It’s not the same here. To be sure we are going to celebrate Thanksgiving with friends from “the States” who made aliyah about 18 years ago – on Friday night. We made these plans last month, so it’s not like we didn’t know Thanksgiving was coming, but it hasn’t been uppermost in my mind; I’m not taking the day off per sé (since I’m not working out of the house anyway) and maybe I will try to make tonight’s supper a bit more festive… But, I probably wouldn’t have realized yesterday that tomorrow (today) would be/is Thanksgiving if not for a reference by someone emailing me from New Jersey. So I did remember to wish Andy and Tova “Happy Thanksgiving” this morning. Tova couldn’t care less – we’re in Israel, after all. She would, however, appreciate a shipment of colorful, crunchy leaves!
I do think American Thanksgiving is important as an opportunity to join the rest of the country (darchei shalom, ways of peace, as per Rabbi Jonathan Sacks in his book To Heal A Fractured World, perhaps) in thanking G-d for the home and haven that the United States has been not only for the Jewish people, but for many others as well.
On the other hand, I’ve been giving thanks daily since we arrived in Israel for the opportunity to live here. Years ago I considered myself one of the least likely people to make aliyah – different culture… different washing machines… To be sure, there are a lot of different things to get used to here – like offices and stores closing mid-day, sometimes for good and sometimes to reopen a couple of hours later, or even being closed an entire day mid-week; buses that have “G’mar Chatima Tova” (wishing that everyone be inscribed in The Book of Life before Yom Kippur) scrolling above the front windshield; bus drivers with kipot (yarmulkas); and the blocks of “semi-hard yellow cheese” that are so ubiquitous here but give me no clue as to what kind of cheese I’m really eating. (Sometimes I wish I can just go to Shoprite, one of the local supermarket chains in The States, and to a health food store there, stock up on cheeses and some other items that I feel I’m missing, and bring them back to Israel.)

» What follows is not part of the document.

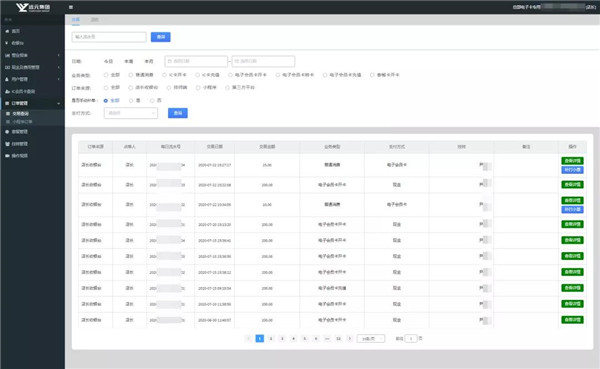The image size is (600, 369).
Task: Open the items-per-page dropdown in pagination
Action: tap(370, 338)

But despite all the challenges involved in acclimating to a different culture (everyone here wishes new olim a successful klita, a successful absorption) and missing friends and family we left behind (and the cheese), we feel very comfortable being here.
So I thank Hashem, G-d, for bringing me to a place and state of mind where the impossible suddenly became conceivable and for the opportunity to make the conceivable become reality. Hodu la’Shem ki tov, ki l’olam chasdo – Give thanks to Hashem because He is good, His kindness endures forever (Psalm 118; translation from The Complete Artscroll Siddur).